### Dataset excerpts
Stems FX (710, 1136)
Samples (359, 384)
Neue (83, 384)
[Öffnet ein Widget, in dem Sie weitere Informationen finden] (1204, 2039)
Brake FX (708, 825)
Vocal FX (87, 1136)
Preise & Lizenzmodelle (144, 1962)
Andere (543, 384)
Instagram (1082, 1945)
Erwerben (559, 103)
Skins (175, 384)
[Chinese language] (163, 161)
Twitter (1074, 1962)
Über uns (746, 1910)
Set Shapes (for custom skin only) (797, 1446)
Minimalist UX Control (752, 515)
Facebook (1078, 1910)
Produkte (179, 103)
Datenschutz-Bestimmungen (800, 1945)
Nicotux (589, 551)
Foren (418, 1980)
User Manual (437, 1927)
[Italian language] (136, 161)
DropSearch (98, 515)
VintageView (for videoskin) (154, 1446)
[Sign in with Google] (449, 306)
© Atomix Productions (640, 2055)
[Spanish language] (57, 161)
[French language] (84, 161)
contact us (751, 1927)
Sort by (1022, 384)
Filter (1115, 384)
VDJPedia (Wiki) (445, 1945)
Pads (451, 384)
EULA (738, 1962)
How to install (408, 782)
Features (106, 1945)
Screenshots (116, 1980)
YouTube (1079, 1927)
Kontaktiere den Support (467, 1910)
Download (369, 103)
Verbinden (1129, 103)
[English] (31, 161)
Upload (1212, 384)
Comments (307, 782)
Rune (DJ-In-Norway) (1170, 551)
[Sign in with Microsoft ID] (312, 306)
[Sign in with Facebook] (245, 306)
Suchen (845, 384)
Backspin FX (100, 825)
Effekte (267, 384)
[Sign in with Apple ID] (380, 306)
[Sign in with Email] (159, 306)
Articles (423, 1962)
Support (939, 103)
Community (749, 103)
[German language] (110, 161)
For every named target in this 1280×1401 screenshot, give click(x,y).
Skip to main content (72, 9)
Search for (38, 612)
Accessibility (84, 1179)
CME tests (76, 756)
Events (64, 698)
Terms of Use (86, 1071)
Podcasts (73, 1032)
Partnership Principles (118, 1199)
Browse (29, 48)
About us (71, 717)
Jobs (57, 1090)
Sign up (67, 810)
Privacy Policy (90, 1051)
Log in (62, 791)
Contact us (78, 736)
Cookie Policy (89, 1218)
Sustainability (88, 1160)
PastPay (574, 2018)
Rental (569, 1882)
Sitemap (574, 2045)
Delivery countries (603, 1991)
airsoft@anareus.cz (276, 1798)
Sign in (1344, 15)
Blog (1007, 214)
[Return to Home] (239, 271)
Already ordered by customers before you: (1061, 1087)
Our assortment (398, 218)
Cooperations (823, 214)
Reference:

### Exercise brief
Please copy the entire listing, leaving each line exactly as written.

### Written solution
Stems FX (710, 1136)
Samples (359, 384)
Neue (83, 384)
[Öffnet ein Widget, in dem Sie weitere Informationen finden] (1204, 2039)
Brake FX (708, 825)
Vocal FX (87, 1136)
Preise & Lizenzmodelle (144, 1962)
Andere (543, 384)
Instagram (1082, 1945)
Erwerben (559, 103)
Skins (175, 384)
[Chinese language] (163, 161)
Twitter (1074, 1962)
Über uns (746, 1910)
Set Shapes (for custom skin only) (797, 1446)
Minimalist UX Control (752, 515)
Facebook (1078, 1910)
Produkte (179, 103)
Datenschutz-Bestimmungen (800, 1945)
Nicotux (589, 551)
Foren (418, 1980)
User Manual (437, 1927)
[Italian language] (136, 161)
DropSearch (98, 515)
VintageView (for videoskin) (154, 1446)
[Sign in with Google] (449, 306)
© Atomix Productions (640, 2055)
[Spanish language] (57, 161)
[French language] (84, 161)
contact us (751, 1927)
Sort by (1022, 384)
Filter (1115, 384)
VDJPedia (Wiki) (445, 1945)
Pads (451, 384)
EULA (738, 1962)
How to install (408, 782)
Features (106, 1945)
Screenshots (116, 1980)
YouTube (1079, 1927)
Kontaktiere den Support (467, 1910)
Download (369, 103)
Verbinden (1129, 103)
[English] (31, 161)
Upload (1212, 384)
Comments (307, 782)
Rune (DJ-In-Norway) (1170, 551)
[Sign in with Microsoft ID] (312, 306)
[Sign in with Facebook] (245, 306)
Suchen (845, 384)
Backspin FX (100, 825)
Effekte (267, 384)
[Sign in with Apple ID] (380, 306)
[Sign in with Email] (159, 306)
Articles (423, 1962)
Support (939, 103)
Community (749, 103)
[German language] (110, 161)
For every named target in this 1280×1401 screenshot, give click(x,y).
Skip to main content (72, 9)
Search for (38, 612)
Accessibility (84, 1179)
CME tests (76, 756)
Events (64, 698)
Terms of Use (86, 1071)
Podcasts (73, 1032)
Partnership Principles (118, 1199)
Browse (29, 48)
About us (71, 717)
Jobs (57, 1090)
Sign up (67, 810)
Privacy Policy (90, 1051)
Log in (62, 791)
Contact us (78, 736)
Cookie Policy (89, 1218)
Sustainability (88, 1160)
PastPay (574, 2018)
Rental (569, 1882)
Sitemap (574, 2045)
Delivery countries (603, 1991)
airsoft@anareus.cz (276, 1798)
Sign in (1344, 15)
Blog (1007, 214)
[Return to Home] (239, 271)
Already ordered by customers before you: (1061, 1087)
Our assortment (398, 218)
Cooperations (823, 214)
Reference:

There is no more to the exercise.